- **Quoted passage**:
Frontiers of Supercomputing II "d0e3920"

Large-Scale Systems and Their Limitations

Dick Clayton

Richard J. Clayton is responsible for the strategy and management of Thinking Machines Corporation's product development, manufacturing, and customer support operations. Since joining Thinking Machines in late 1983—shortly after its founding—he has built both the product and organization to the point where the company's 75 installed Connection Machines represent about 10 per cent of the U.S. supercomputer base.

Before joining Thinking Machines, Mr. Clayton was a Vice President at Digital Equipment Corporation. In his 18 years at Digital, he held numerous positions. As Vice President for Computer System Development, he was responsible for development of products representing 40 per cent of the business. As a Product Line Manager, he was directly responsible for the strategy, marketing, development, and profit and loss for 20 per cent of the company's revenue. As Vice President for Advanced Manufacturing Technology, he was responsible for upgrading the company's manufacturing capabilities.

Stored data
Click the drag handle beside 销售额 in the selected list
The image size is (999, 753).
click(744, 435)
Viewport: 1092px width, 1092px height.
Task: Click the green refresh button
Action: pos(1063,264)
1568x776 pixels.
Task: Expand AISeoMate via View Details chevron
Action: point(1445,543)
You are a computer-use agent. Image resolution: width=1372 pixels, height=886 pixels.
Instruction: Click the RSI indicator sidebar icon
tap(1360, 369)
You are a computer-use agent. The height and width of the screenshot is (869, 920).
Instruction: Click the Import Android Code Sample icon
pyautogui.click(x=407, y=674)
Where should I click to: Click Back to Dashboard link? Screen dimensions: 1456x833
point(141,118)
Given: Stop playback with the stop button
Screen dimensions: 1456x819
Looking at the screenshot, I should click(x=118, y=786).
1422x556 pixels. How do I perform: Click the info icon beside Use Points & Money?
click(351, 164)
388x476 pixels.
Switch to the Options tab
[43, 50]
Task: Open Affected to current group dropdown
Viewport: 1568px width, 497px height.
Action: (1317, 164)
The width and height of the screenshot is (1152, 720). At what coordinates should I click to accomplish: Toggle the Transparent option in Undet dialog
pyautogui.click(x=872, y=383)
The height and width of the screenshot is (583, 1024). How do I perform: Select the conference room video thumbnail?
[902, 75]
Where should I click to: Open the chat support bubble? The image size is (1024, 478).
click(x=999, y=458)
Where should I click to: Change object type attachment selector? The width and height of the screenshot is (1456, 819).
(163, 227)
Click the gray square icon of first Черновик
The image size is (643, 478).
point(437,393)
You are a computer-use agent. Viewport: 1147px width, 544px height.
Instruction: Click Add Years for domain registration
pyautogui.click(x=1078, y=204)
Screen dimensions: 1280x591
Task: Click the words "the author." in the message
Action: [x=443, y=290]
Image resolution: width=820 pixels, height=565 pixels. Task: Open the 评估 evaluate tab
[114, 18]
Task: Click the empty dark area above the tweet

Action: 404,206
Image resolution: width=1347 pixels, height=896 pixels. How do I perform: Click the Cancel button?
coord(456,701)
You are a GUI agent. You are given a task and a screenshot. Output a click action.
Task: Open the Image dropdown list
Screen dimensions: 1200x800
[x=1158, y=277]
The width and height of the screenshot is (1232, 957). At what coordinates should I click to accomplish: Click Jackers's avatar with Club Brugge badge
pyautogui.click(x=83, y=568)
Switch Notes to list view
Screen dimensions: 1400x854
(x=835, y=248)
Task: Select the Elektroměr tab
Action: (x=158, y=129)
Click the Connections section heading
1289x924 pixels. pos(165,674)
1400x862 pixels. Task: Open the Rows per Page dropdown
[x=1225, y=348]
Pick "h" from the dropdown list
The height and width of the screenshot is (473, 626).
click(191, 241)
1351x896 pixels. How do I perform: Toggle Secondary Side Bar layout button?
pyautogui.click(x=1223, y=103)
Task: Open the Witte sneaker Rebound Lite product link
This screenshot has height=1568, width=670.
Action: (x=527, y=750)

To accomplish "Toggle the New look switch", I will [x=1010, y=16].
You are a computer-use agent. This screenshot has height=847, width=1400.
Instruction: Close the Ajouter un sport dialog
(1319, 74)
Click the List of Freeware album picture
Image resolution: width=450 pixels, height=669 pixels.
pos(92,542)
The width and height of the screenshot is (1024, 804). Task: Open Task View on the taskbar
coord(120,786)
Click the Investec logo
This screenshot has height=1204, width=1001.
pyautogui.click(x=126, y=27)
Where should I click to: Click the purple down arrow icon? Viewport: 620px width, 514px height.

- **The tasks**:
• A. List every position that the Clayton biography names as held by Clayton at Digital Equipment Corporation.
• B. According to the Clayton biography, how many years did Clayton spend at Digital?
• C. Pick up the Clayton biography after its final sentence and extend it.

- **Outputs by task**:
• A. Vice President for Computer System Development; Product Line Manager; Vice President for Advanced Manufacturing Technology

• B. 18 years.

• C.
Mr. Clayton received his bachelor's and master's degrees in electrical engineering from MIT in 1962 and 1964, respectively. During this period he also did independent research on neuroelectric signals in live animals, using the latest computer technology then available.

― 124 ―

I'm going to talk about hardware—the applicability of these large-scale systems and their limitations. I have some comments about programming, including some thoughts on the economics, and a few conclusions.

Let me start with the premise that a TFLOPS machines is on the way, i.e., a machine capable of handling 10¹² floating-point operations per second. It will certainly be built in the 1990s. I might argue sooner rather than later, but that's not the purpose of this discussion.

I want to focus on this idea of data-intensive, or large-scale, computing, where large scale equates to lots of data. This is where the idea of heterogeneous computing fits. This idea has given us a clearly defined context where the large-scale vector machines, on which we've written large amounts of software, are very, very important to computing for as far as I can see into the future. And that's, for me, where the heterogeneous part fits.

As we get up into many millions or billions of data objects, as we go from two to three to four to five dimensions, the amount of computing—the sheer quantity to be done—is enormous. And how we keep that all together is the question.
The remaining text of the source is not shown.